--- BEGIN TEXT TO READ ---

Product metadata for all products purchased by households participating in the Customer Journey study.

Usage

products

Format

A data frame with 92,331 rows and 7 variables

  • product_id: Uniquely identifies each product

  • manufacturer_id: Uniquely identifies each manufacturer

  • department: Groups similar products together

  • brand: Indicates Private or National label brand

  • product_category: Groups similar products together at lower level

  • product_type: Groups similar products together at lowest level

  • package_size: Indicates package size (not available for all products)

Value

products

a tibble

Source

84.51°, Customer Journey study, http://www.8451.com/area51/

Examples

# full data set
products

# Transaction line items that don't have product metadata
require("dplyr")
transactions_sample %>%
  anti_join(products, "product_id")

Sampling of the full promotions data set.

Description

A sampling of the promotions data from the Complete Journey study signifying whether a given product was featured in the weekly mailer or was part of an in-store display (other than regular product placement).

Usage

promotions_sample

Format

A data frame with 360,535 rows and 5 variables

  • product_id: Uniquely identifies each product

  • store_id: Uniquely identifies each store

  • display_location: Display location (see details for range of values)

--- END TEXT TO READ ---
--- BEGIN GIVEN DATA ---

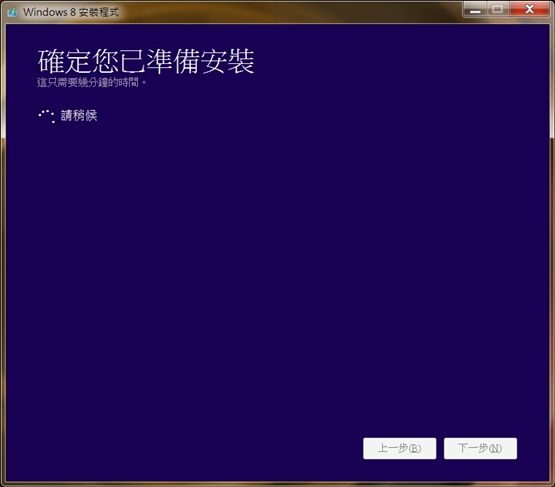Click the 確定 characters starting the heading
Image resolution: width=555 pixels, height=487 pixels.
64,61
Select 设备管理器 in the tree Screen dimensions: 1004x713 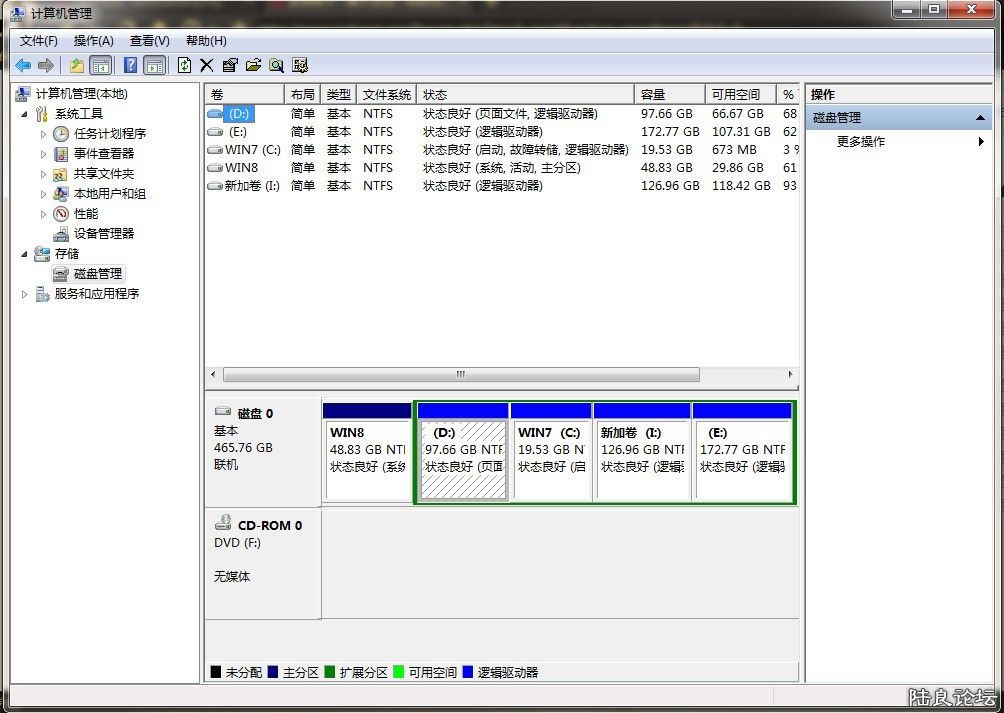point(103,234)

--- END GIVEN DATA ---

TO-DO LIST:
1. Using the data set text above, say whether each statement agrees with it. Answer yes or no for each, and quote the exact words of the text that decide it.
(a) The products data frame has 92,331 rows and 7 variables.
(b) A package size is listed for every product.
(c) The promotions sample is a data frame with 6 variables.
2. Extend the data set text, picking up right after its last line about display location.

RESULTS:
1.
(a) Yes: "A data frame with 92,331 rows and 7 variables"
(b) No: "Indicates package size (not available for all products)"
(c) No: "A data frame with 360,535 rows and 5 variables"

2.
  • mailer_location: Mailer location (see details for range of values)

  • week: Week of the transaction; Ranges 1-53

Value

promotions_sample

a tibble

Display Location Codes

  • 0 - Not on Display

  • 1 - Store Front

  • 2 - Store Rear

  • 3 - Front End Cap

  • 4 - Mid-Aisle End Cap

  • 5 - Rear End Cap

  • 6 - Side-Aisle End Cap

  • 7 - In-Aisle

  • 9 - Secondary Location Display

  • A - In-Shelf

Mailer Location Codes

  • 0 - Not on ad

  • A - Interior page feature

  • C - Interior page line item

  • D - Front page feature

  • F - Back page feature

  • H - Wrap from feature

  • J - Wrap interior coupon

  • L - Wrap back feature

  • P - Interior page coupon

  • X - Free on interior page

  • Z - Free on front page, back page or wrap

Source

84.51°, Customer Journey study, http://www.8451.com/area51/

See Also

Use get_promotions to download the entire promotions data containing all 20,940,529 rows.

Examples

# sampled promotions data set
promotions_sample

# Join promotions to transactions to analyze
# product promotion/location
require("dplyr")
transactions_sample %>%
  left_join(promotions_sample,
            c("product_id", "store_id", "week"))

Sampling of the full Complete Journey transactions.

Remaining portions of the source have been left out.